GIVEN DATA: Begin

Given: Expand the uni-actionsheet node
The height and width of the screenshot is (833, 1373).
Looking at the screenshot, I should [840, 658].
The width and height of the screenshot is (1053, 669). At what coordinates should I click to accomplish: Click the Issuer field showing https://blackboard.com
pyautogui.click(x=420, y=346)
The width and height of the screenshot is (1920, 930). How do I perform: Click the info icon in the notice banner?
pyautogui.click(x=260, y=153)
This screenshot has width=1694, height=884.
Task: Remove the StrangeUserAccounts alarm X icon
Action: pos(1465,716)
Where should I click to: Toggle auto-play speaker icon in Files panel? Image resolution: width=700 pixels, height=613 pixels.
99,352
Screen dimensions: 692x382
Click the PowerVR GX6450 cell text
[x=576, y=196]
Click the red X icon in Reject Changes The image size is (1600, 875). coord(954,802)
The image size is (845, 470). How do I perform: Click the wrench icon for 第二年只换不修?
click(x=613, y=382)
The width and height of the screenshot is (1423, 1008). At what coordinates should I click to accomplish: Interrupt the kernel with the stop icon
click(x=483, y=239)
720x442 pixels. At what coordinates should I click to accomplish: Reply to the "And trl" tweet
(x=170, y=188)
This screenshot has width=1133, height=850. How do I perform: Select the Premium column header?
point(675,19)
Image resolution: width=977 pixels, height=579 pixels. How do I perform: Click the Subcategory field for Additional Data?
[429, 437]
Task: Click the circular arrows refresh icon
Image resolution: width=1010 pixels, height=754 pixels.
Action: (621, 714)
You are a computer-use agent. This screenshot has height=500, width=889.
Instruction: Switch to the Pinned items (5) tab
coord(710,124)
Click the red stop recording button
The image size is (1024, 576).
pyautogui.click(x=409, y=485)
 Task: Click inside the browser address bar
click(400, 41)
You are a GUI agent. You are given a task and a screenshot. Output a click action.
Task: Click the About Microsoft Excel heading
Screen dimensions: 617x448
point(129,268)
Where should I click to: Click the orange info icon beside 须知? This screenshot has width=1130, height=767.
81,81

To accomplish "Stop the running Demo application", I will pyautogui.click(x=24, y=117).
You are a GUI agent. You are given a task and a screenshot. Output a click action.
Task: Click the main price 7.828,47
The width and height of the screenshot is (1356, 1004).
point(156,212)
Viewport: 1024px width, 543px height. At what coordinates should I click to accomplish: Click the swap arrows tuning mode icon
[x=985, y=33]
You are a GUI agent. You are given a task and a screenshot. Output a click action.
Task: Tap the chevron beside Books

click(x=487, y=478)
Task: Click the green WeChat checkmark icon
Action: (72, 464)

GIVEN DATA: End

● TASK INSTRUCTIONS: Take the line that contains "Screen dimensions: 617x448" and each line after it through the end of the records, and repeat them all exactly. Nothing else.

● EXPECTED OUTPUT:
Screen dimensions: 617x448
point(129,268)
Where should I click to: Click the orange info icon beside 须知? This screenshot has width=1130, height=767.
81,81

To accomplish "Stop the running Demo application", I will pyautogui.click(x=24, y=117).
You are a GUI agent. You are given a task and a screenshot. Output a click action.
Task: Click the main price 7.828,47
The width and height of the screenshot is (1356, 1004).
point(156,212)
Viewport: 1024px width, 543px height. At what coordinates should I click to accomplish: Click the swap arrows tuning mode icon
[x=985, y=33]
You are a GUI agent. You are given a task and a screenshot. Output a click action.
Task: Tap the chevron beside Books

click(x=487, y=478)
Task: Click the green WeChat checkmark icon
Action: (72, 464)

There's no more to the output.